İki ay önce, Ortabatı'daki bir üniversitedeki Opus Dei grubu, yeni müritlerin dini bir
deneyim gibi algılaması için, onlara kendilerini fazlasıyla zinde hissetmelerini sağlayacak
meskalin verirken yakalanmıştı. Bir başka üniversite öğrencisi iğneli
keçe kemerini tavsiye
edilen günlük iki saatten çok daha uzun kullanmış ve sebep olduğu enfeksiyonla kendisini
ölümün eşiğine getirmişti. Kısa süre önce Boston'daki genç bir yatırım bankacısı,
intihar
etmeden önce tüm birikimlerini Opus Dei'ye bırakmıştı.
Yoldan çıkarılmış koyunlar, diye düşündü Aringarosa, onlar için üzülüyordu.
Elbette en büyük utanca, Opus Dei'nin ünlü üyesi ve basının çokça yer verdiği sapık FBI
ajanı Robert Hanssen sebep olmuştu. Onun mahkemede yargılanırken, kendi karısıyla
sevişmelerini arkadaşlarına seyrettirmek için, yatak odasına gizli video kameraları
yerleştirdiği ortaya çıkmıştı. Hakim, "Dindar bir Katolik'in eğlence anlayışı böyle olamaz,"
demişti.
Ne yazık ki, tüm bu olaylar Opus Dei Farkındalık Şebekesi (ODAN) diye bilinen yeni
gözlem grubunun gelişmesine yardımcı olmuştu. Grubun popüler web sitesi -www.odan.org-
katılımın tehlikeleri konusunda uyarıda bulunan eski Opus Dei üyelerinin korkutucu
hikâyelerini açıklıyordu. Artık medya Opus Dei'den "Tanrı'nın Mafyası" ve "İsa Mezhebi"
diye bahsediyordu.
Anlamadığımız şeylerden korkarız, diye düşündü Aringarosa bu eleştirmenlerin Opus
Dei'nin kaç hayatı zenginleştirdiğini bilip bilmediklerini merak ediyordu. Grup, Vatikan'ın
tam onayını almış ve takdis edilmişti.
Opus Dei, Papa'nın kişisel bir piskoposluk makamıdır.
Bununla birlikte
son zamanlarda Opus Dei, medyadan daha kuvvetli bir güç tarafından
tehdit ediliyordu... Aringarosa'nın saklanamayacağı Eklenmedik bir düşman.

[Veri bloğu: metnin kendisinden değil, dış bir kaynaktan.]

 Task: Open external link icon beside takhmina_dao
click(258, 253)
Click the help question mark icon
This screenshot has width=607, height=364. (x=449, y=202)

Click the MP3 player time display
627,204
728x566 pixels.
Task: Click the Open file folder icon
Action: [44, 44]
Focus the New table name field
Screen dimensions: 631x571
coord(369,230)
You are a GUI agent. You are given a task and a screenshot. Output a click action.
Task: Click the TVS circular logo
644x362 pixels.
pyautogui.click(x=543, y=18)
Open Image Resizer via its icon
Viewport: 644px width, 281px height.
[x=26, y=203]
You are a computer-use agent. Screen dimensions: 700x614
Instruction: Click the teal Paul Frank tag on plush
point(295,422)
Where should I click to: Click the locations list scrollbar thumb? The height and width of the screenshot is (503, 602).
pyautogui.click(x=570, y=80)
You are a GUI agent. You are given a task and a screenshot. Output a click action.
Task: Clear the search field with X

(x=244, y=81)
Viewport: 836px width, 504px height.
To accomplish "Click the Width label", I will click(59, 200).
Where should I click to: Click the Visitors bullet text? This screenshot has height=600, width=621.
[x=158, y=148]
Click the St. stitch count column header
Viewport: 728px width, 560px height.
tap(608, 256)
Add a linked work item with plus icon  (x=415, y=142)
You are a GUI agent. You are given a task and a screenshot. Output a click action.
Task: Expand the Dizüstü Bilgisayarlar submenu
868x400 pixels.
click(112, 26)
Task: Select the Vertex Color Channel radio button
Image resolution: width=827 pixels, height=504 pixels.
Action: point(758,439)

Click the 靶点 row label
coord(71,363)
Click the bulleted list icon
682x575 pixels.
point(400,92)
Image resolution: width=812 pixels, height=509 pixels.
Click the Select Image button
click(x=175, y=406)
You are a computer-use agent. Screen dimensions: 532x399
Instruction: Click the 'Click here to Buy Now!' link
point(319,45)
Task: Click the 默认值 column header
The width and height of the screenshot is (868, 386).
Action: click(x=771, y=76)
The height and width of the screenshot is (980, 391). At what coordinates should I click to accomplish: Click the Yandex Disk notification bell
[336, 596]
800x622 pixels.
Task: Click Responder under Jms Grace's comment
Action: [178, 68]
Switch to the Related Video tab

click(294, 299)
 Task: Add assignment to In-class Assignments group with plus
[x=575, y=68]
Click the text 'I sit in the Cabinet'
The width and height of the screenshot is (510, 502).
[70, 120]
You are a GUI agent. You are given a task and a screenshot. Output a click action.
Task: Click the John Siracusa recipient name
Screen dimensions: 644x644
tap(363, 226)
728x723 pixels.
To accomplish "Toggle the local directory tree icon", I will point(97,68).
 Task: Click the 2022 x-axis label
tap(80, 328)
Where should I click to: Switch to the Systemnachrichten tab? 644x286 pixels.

Beş ay önce
iktidar kaleydoskopu sarsılmıştı ve Aringarosa hâlâ yedikleri darbenin altından kalkmaya
çalışıyordu.
Aringarosa uçağın penceresinden aşağıdaki okyanusun karanlığına bakarken kendi
kendine, "Nasıl bir savaş başlattıklarını bilmiyorlar," diye' fısıldadı. Bir an için gözleri kendi
garip yüzünün -esmer ve uzun, genç bir misyonerken İspanya'da yediği yumrukla dağılan,
yassı ve eğri bir burun- yansımasına odaklandı. Artık fiziksel kusurların önemi yoktu.
Aringarosa ruhani bir dünyada yaşıyordu, bedensel değil.
Jet uçağı Portekiz sahillerinin üstünden uçarken, Aringarosa'nın cüppesinin altındaki cep
telefonu sessiz bir şekilde titreşmeye başladı. Uçuş yönetmeliği gereği, uçuşlar sırasında cep
telefonlarının kapalı tutulması gerektiği halde Aringarosa bu çağrıya
mutlaka cevap vermesi
gerektiğini biliyordu. Bu numara sadece bir kişide vardı, telefonu Aringarosa'ya gönderen
kişide.
Heyecanlanan piskopos sessizce cevap verdi. "Evet?"
Arayan kişi, "Silas kilit taşının yerini buldu," dedi. "Paris'te. Saint-Sulpice Kilisesi'nde."
Piskopos Aringarosa gülümsedi. "O halde yaklaştık."
"Hemen alabiliriz. Ama senin nüfuzuna ihtiyacımız var."
"Elbette. Bana ne yapmam gerektiğini söyle."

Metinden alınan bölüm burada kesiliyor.